== Material for this exercise ==
┌──

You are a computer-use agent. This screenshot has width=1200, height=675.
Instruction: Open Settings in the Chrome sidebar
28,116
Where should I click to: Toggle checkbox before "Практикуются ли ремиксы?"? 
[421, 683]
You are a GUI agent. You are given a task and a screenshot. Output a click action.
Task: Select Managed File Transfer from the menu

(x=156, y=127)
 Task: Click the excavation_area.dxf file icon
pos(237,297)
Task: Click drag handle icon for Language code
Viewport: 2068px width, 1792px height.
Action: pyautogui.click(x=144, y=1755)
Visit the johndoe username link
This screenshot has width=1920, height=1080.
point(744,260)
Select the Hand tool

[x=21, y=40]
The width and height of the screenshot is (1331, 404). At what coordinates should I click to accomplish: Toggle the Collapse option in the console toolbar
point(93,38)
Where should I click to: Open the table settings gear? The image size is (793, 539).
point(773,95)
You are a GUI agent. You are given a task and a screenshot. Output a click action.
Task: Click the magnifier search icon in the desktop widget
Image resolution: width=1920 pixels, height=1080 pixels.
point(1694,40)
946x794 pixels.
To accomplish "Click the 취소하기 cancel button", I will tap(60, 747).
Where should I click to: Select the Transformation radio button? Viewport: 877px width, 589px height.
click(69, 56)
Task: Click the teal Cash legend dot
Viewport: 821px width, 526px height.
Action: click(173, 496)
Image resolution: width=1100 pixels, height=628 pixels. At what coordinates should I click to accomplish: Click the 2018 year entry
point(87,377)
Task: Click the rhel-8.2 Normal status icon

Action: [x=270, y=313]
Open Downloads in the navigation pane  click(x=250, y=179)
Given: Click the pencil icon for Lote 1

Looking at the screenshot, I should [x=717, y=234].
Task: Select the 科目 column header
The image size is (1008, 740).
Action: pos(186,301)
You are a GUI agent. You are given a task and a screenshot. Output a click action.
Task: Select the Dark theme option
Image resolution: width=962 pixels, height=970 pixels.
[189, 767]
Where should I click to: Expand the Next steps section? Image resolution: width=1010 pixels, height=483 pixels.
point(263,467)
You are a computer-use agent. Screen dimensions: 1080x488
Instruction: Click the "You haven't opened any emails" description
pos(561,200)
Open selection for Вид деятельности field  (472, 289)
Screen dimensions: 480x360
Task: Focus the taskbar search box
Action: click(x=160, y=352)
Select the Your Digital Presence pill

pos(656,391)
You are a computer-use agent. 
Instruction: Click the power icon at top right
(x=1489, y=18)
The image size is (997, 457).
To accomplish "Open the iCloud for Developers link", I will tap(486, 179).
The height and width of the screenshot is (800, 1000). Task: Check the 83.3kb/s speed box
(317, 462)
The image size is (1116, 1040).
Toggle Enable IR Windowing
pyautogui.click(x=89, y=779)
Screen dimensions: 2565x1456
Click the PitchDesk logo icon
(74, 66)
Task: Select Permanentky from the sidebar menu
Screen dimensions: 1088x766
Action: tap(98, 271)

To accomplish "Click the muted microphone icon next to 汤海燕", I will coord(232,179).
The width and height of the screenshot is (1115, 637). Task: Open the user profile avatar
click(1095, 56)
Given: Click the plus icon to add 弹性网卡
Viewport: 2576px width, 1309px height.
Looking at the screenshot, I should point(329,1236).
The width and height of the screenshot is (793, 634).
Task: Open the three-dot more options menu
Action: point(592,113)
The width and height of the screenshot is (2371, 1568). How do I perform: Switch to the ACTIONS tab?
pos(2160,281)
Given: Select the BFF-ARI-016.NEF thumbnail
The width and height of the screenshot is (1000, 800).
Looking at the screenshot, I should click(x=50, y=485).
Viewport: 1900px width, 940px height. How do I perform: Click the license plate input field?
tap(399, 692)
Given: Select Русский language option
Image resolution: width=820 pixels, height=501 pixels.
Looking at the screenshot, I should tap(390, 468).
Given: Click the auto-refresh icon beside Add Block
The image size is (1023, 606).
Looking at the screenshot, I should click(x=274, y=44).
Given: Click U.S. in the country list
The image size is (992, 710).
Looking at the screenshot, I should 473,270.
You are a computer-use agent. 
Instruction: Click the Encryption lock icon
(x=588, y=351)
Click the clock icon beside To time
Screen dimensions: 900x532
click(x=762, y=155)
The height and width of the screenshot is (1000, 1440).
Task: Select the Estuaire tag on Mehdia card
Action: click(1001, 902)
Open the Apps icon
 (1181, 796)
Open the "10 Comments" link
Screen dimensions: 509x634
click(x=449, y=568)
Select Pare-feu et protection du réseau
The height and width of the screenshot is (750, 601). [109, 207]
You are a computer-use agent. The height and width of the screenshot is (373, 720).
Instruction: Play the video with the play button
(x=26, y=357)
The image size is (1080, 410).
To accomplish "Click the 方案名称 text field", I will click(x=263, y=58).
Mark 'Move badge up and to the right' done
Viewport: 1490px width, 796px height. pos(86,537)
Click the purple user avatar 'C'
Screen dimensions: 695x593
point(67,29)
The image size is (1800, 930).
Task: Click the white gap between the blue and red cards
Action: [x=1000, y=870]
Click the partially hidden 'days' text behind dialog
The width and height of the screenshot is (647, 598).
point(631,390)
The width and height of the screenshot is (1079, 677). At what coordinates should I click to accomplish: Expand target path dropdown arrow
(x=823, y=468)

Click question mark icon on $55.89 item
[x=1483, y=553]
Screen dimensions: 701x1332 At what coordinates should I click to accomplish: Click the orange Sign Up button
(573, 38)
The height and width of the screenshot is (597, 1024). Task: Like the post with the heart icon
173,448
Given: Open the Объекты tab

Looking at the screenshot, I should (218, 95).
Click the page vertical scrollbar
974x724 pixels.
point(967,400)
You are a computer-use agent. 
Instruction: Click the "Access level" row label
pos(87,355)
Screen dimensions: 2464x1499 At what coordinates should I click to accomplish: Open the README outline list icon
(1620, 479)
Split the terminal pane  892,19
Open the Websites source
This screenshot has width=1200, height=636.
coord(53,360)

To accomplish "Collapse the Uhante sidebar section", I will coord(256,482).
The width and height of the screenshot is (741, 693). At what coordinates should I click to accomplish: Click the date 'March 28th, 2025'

└──

Reproduce all of the lines above, swapping "Hand tool" for "Zoom tool" and leaving everything else unchanged.

You are a computer-use agent. This screenshot has width=1200, height=675.
Instruction: Open Settings in the Chrome sidebar
28,116
Where should I click to: Toggle checkbox before "Практикуются ли ремиксы?"? 
[421, 683]
You are a GUI agent. You are given a task and a screenshot. Output a click action.
Task: Select Managed File Transfer from the menu

(x=156, y=127)
 Task: Click the excavation_area.dxf file icon
pos(237,297)
Task: Click drag handle icon for Language code
Viewport: 2068px width, 1792px height.
Action: pyautogui.click(x=144, y=1755)
Visit the johndoe username link
This screenshot has width=1920, height=1080.
point(744,260)
Select the Zoom tool

[x=21, y=40]
The width and height of the screenshot is (1331, 404). At what coordinates should I click to accomplish: Toggle the Collapse option in the console toolbar
point(93,38)
Where should I click to: Open the table settings gear? The image size is (793, 539).
point(773,95)
You are a GUI agent. You are given a task and a screenshot. Output a click action.
Task: Click the magnifier search icon in the desktop widget
Image resolution: width=1920 pixels, height=1080 pixels.
point(1694,40)
946x794 pixels.
To accomplish "Click the 취소하기 cancel button", I will tap(60, 747).
Where should I click to: Select the Transformation radio button? Viewport: 877px width, 589px height.
click(69, 56)
Task: Click the teal Cash legend dot
Viewport: 821px width, 526px height.
Action: click(173, 496)
Image resolution: width=1100 pixels, height=628 pixels. At what coordinates should I click to accomplish: Click the 2018 year entry
point(87,377)
Task: Click the rhel-8.2 Normal status icon

Action: [x=270, y=313]
Open Downloads in the navigation pane  click(x=250, y=179)
Given: Click the pencil icon for Lote 1

Looking at the screenshot, I should [x=717, y=234].
Task: Select the 科目 column header
The image size is (1008, 740).
Action: pos(186,301)
You are a GUI agent. You are given a task and a screenshot. Output a click action.
Task: Select the Dark theme option
Image resolution: width=962 pixels, height=970 pixels.
[189, 767]
Where should I click to: Expand the Next steps section? Image resolution: width=1010 pixels, height=483 pixels.
point(263,467)
You are a computer-use agent. Screen dimensions: 1080x488
Instruction: Click the "You haven't opened any emails" description
pos(561,200)
Open selection for Вид деятельности field  (472, 289)
Screen dimensions: 480x360
Task: Focus the taskbar search box
Action: click(x=160, y=352)
Select the Your Digital Presence pill

pos(656,391)
You are a computer-use agent. 
Instruction: Click the power icon at top right
(x=1489, y=18)
The image size is (997, 457).
To accomplish "Open the iCloud for Developers link", I will tap(486, 179).
The height and width of the screenshot is (800, 1000). Task: Check the 83.3kb/s speed box
(317, 462)
The image size is (1116, 1040).
Toggle Enable IR Windowing
pyautogui.click(x=89, y=779)
Screen dimensions: 2565x1456
Click the PitchDesk logo icon
(74, 66)
Task: Select Permanentky from the sidebar menu
Screen dimensions: 1088x766
Action: tap(98, 271)

To accomplish "Click the muted microphone icon next to 汤海燕", I will coord(232,179).
The width and height of the screenshot is (1115, 637). Task: Open the user profile avatar
click(1095, 56)
Given: Click the plus icon to add 弹性网卡
Viewport: 2576px width, 1309px height.
Looking at the screenshot, I should point(329,1236).
The width and height of the screenshot is (793, 634).
Task: Open the three-dot more options menu
Action: point(592,113)
The width and height of the screenshot is (2371, 1568). How do I perform: Switch to the ACTIONS tab?
pos(2160,281)
Given: Select the BFF-ARI-016.NEF thumbnail
The width and height of the screenshot is (1000, 800).
Looking at the screenshot, I should click(x=50, y=485).
Viewport: 1900px width, 940px height. How do I perform: Click the license plate input field?
tap(399, 692)
Given: Select Русский language option
Image resolution: width=820 pixels, height=501 pixels.
Looking at the screenshot, I should tap(390, 468).
Given: Click the auto-refresh icon beside Add Block
The image size is (1023, 606).
Looking at the screenshot, I should click(x=274, y=44).
Given: Click U.S. in the country list
The image size is (992, 710).
Looking at the screenshot, I should 473,270.
You are a computer-use agent. 
Instruction: Click the Encryption lock icon
(x=588, y=351)
Click the clock icon beside To time
Screen dimensions: 900x532
click(x=762, y=155)
The height and width of the screenshot is (1000, 1440).
Task: Select the Estuaire tag on Mehdia card
Action: click(1001, 902)
Open the Apps icon
 (1181, 796)
Open the "10 Comments" link
Screen dimensions: 509x634
click(x=449, y=568)
Select Pare-feu et protection du réseau
The height and width of the screenshot is (750, 601). [109, 207]
You are a computer-use agent. The height and width of the screenshot is (373, 720).
Instruction: Play the video with the play button
(x=26, y=357)
The image size is (1080, 410).
To accomplish "Click the 方案名称 text field", I will click(x=263, y=58).
Mark 'Move badge up and to the right' done
Viewport: 1490px width, 796px height. pos(86,537)
Click the purple user avatar 'C'
Screen dimensions: 695x593
point(67,29)
The image size is (1800, 930).
Task: Click the white gap between the blue and red cards
Action: [x=1000, y=870]
Click the partially hidden 'days' text behind dialog
The width and height of the screenshot is (647, 598).
point(631,390)
The width and height of the screenshot is (1079, 677). At what coordinates should I click to accomplish: Expand target path dropdown arrow
(x=823, y=468)

Click question mark icon on $55.89 item
[x=1483, y=553]
Screen dimensions: 701x1332 At what coordinates should I click to accomplish: Click the orange Sign Up button
(573, 38)
The height and width of the screenshot is (597, 1024). Task: Like the post with the heart icon
173,448
Given: Open the Объекты tab

Looking at the screenshot, I should (218, 95).
Click the page vertical scrollbar
974x724 pixels.
point(967,400)
You are a computer-use agent. 
Instruction: Click the "Access level" row label
pos(87,355)
Screen dimensions: 2464x1499 At what coordinates should I click to accomplish: Open the README outline list icon
(1620, 479)
Split the terminal pane  892,19
Open the Websites source
This screenshot has width=1200, height=636.
coord(53,360)

To accomplish "Collapse the Uhante sidebar section", I will coord(256,482).
The width and height of the screenshot is (741, 693). At what coordinates should I click to accomplish: Click the date 'March 28th, 2025'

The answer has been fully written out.